1. AttributedTextFormattingDefinition: A protocol that defines how text can be styled in editors
2. AttributedTextValueConstraint: Constraints that automatically transform attributes into visual styling
3. AttributedTextSelection: Enhanced selection handling with support for typing attributes

The promise? Automatic, constraint-based text formatting. The reality? Well, let's see.

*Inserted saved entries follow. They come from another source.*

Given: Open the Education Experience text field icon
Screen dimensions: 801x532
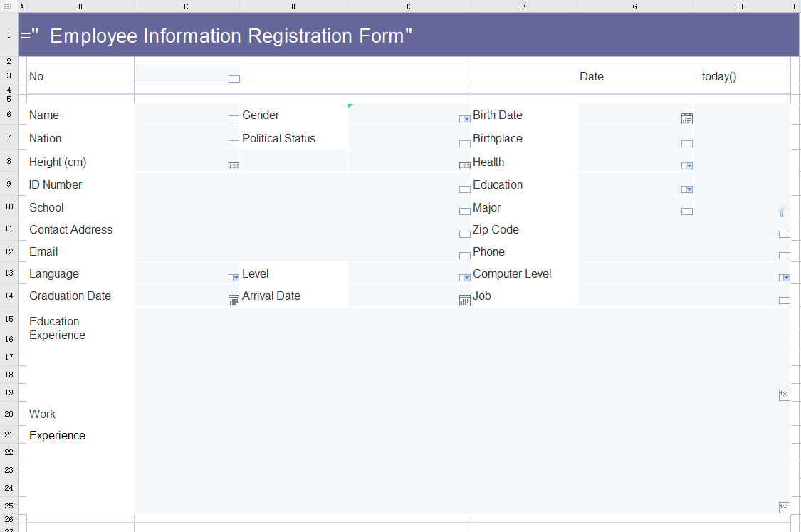Looking at the screenshot, I should pyautogui.click(x=784, y=395).
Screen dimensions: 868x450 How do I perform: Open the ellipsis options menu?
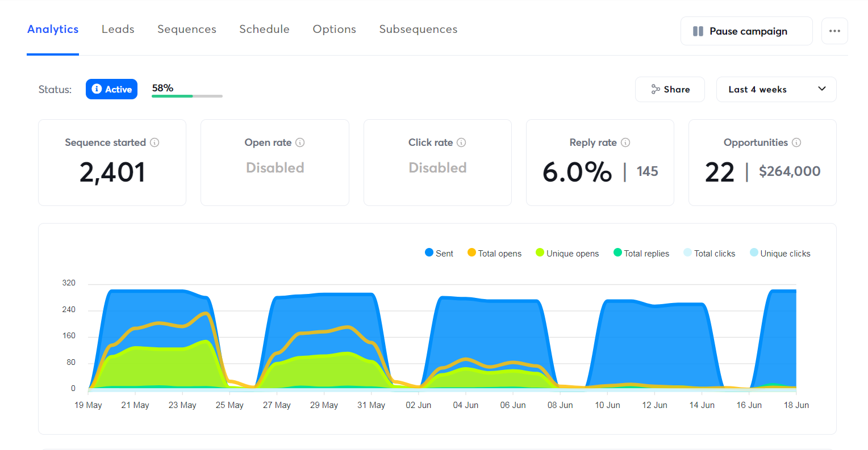coord(834,31)
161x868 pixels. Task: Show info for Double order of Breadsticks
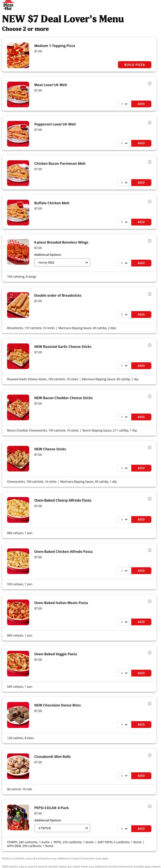[x=150, y=294]
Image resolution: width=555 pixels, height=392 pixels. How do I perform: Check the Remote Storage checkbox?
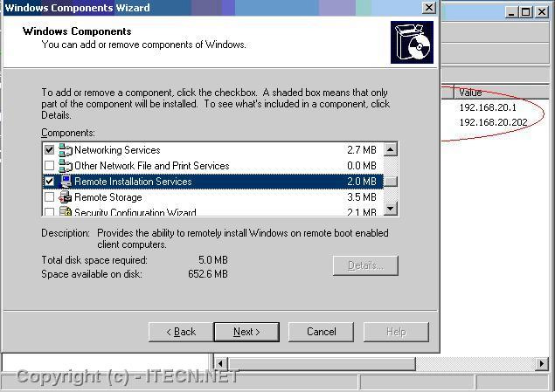[x=50, y=197]
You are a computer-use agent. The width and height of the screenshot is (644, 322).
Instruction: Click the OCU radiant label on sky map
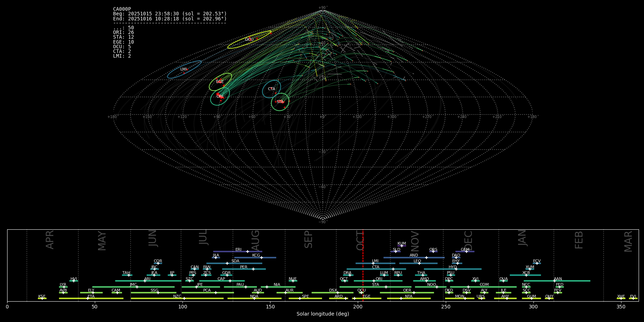tap(249, 40)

The goal was simple: as users type in IcySky's composer, automatically detect and highlight:

• @mentions in purple
• #hashtags in indigo
• URLs with blue underlines

No manual selection. No buttons. Just type @dimillian and watch it turn purple in real-time. Simple, right?

Me: It was not simple.

The Problem: TextEditor Has Trust Issues

Here's what was hard to understand, a TextEditor with AttributedString creates a new run for every. single. character. you. type.

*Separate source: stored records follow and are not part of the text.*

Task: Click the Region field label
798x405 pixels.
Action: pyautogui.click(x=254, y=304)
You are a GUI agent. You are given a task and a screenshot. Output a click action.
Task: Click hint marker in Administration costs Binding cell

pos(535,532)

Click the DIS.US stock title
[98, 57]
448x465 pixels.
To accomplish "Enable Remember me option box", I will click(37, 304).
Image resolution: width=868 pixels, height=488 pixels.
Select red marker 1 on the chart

Let me show you in practice:

// What you think happens when you type "@john":
AttributedString: [@john] // One nice, clean run

// What actually happens:
AttributedString: [@][j][o][h][n] // Five separate runs!

Each character becomes its own isolated island. Try to apply attributes to this fragmented mess, and you'll only highlight the last character. I spent a bit of time (and Claude Code tokens and time) wondering why only the 'n' in @john was purple. While the session is clear on that, and Apple's sample code is good, it's working fine for them because they do it statically. Not as the user is typing.

The Failed Attempts

Attempt 1: The Naive Approach

// DON'T DO THIS
.onChange(of: text) { _, _ in
    // Find patterns and apply attributes directly
    for range in text.ranges(of: /@\w+/) {
        text[range].foregroundColor = .purple
    }
}

Result: Only the last typed character gets colored. The rest stays black.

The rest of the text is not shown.